Five Pounds of Flesh: Eat Your Heart Out, Shylock

I stepped on the scale this morning to find out that I have lost five pounds. Five pounds! Hooray! That's a little more than one pound each week, which is a healthy weightloss! Hooray! I'm healthy and skinny! Only thirty more to go...

(This is a disgusting picture, but I rejoice in it. He's holding what represents five pounds of human fat.)

10 comments:

Anonymous said...

Ew and congratulations. Also, I think I know where your pound a week went. Squirrel Baby says thank you.

Cricket said...

YEAH!!! and that's AFTER Thanksgiving!!

Limon said...

I am really impressed. I bet you feel even better than you look!

JB said...

Wow, you took off a chunk of yourself that was about that size/volume, huh? Congrasts! That's awesome!

Cicada said...

Yeah. I feel like I've donated an organ or something. Hooray!

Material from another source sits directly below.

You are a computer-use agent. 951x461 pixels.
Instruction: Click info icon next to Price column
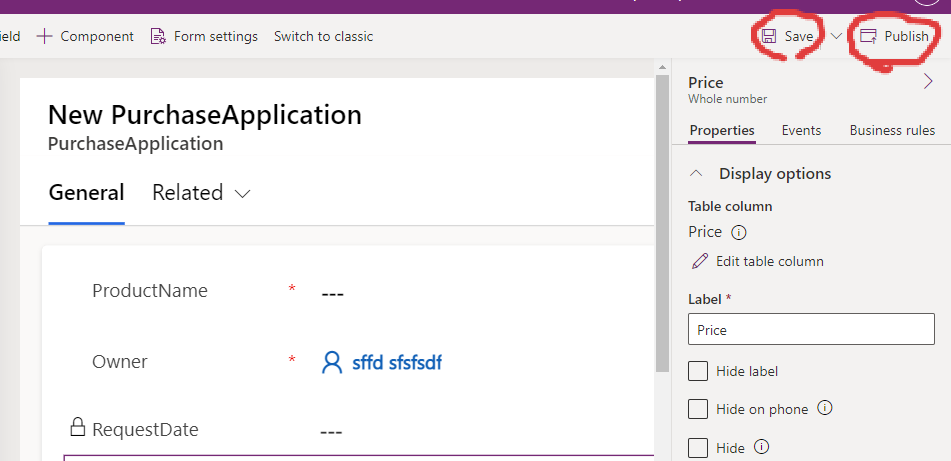(739, 232)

Squirrel Baby! Grow! Grow! Though, Ruth, it's a little disturbing to think of me contributing to your child... When it's born, will you and Squirrel Boy tell everyone, "This baby belongs to us and Cicada"?

redlaw said...

I would like to thank you and te french for your organ donation...
*sigh*
But I really didn't need an extra butt cheek, people....
Stupid French with their stupid croissants...
PS - Limon, does this mean I look worse than I feel?

stupidramblings said...

My question is: where do find a lump of fat that size and shape? I saw a guy once who had a fat roll about that size on the back of his neck once, but I can't see them pulling that out of you...

stupidramblings said...

Oh and just five more of those, and you will have lost an Olsen twin...

i i eee said...

Good job! I really am so inspired by you!

But that picture is just plain stankin' nasty.

Snow Whiteley said...

Congratulations!!! Someday you'll have to confide your secret to me. (Or at least it would be very nice of you if you did.)